- [What the exercise asks]:
Please continue the Denny Lambert biography below, starting right after its final sentence.

- [Supplied text]:
Denny Lambert (born January 7, 1970) is a former professional Canadian ice hockey player and member of the Batchewana First Nation. Lambert was drafted in the Ontario Hockey League where he played for the  Sault Ste. Marie Greyhounds for three years. He then played 2 seasons in the International Hockey League with the San Diego Gulls before signing as a free agent with the Mighty Ducks of Anaheim of the National hockey league. He was then signed as a free agent with the Ottawa Senators in July 1996 and went on to play for the Nashville Predators (1998-1999) and the Atlanta Thrashers. He rejoined the Mighty Ducks of Anaheim (2001-2002)  for his final NHL season before finishing off his career in the American Hockey League with the Milwaukee Admirals. He also coached the Sault Ste. Marie Greyhounds of the Ontario Hockey League from 2008–2011. He went on to be a First Nations Police Officer with the Anishinabek Police Service. Denny graduated from the Ontario Police College in November 2012. He was hired as an associate coach by the Gatineau Olympiques of the QMJHL in 2016.

- [Information supplied]:
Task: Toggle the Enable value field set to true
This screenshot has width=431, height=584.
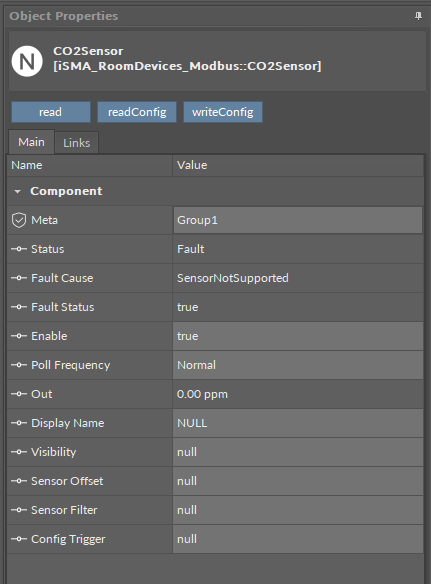Action: pyautogui.click(x=298, y=336)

- [Response below]:
Playing career
Throughout his NHL career, Lambert's primary role was that of an enforcer. The left winger played in 487 regular season NHL games, scoring 27 goals and 66 assists for 93 points, while racking up 1391 penalty minutes. After retiring, he accepted a position as assistant coach with the Sault Ste. Marie Greyhounds of the Ontario Hockey League, where he began his career as a junior player. On June 24, 2008, Lambert was named head coach of the Greyhounds, replacing Craig Hartsburg who signed to coach the NHL's Ottawa Senators.

Career statistics

Regular season and playoffs

Coaching career
Lambert became the assistant coach of the Sault Ste. Marie Greyhounds in the 2004–05 season, and remained in that position with the club until the summer of 2008, when Greyhounds head coach Craig Hartsburg left the team to become the head coach of the Ottawa Senators.  The Greyhounds promoted Lambert to the head coaching position.

In his first season as the head coach, Sault Ste. Marie failed to qualify for the post-season, as the young, rebuilding club finished with their fewest point total since the 1994–95 season, and finished in last place in the OHL.

The Greyhounds rebounded in Lambert's second season with the team, with the help of assistant coach Mike Stapleton, as the club with an impressive record of 36–27–1–4 to finish with 77 points, and fifth place in the Western Conference.  The Greyhounds faced the Plymouth Whalers in the conference quarter-finals, and lost the series in five games.

Lambert returned to Sault Ste. Marie for a third season in 2010–11, however, the team fell back into last place in the Western Conference, and on January 11, 2011, the Greyhounds relieved Lambert from his duties.  Sault Ste. Marie had a record of 14–21–5–0 at the time of his firing.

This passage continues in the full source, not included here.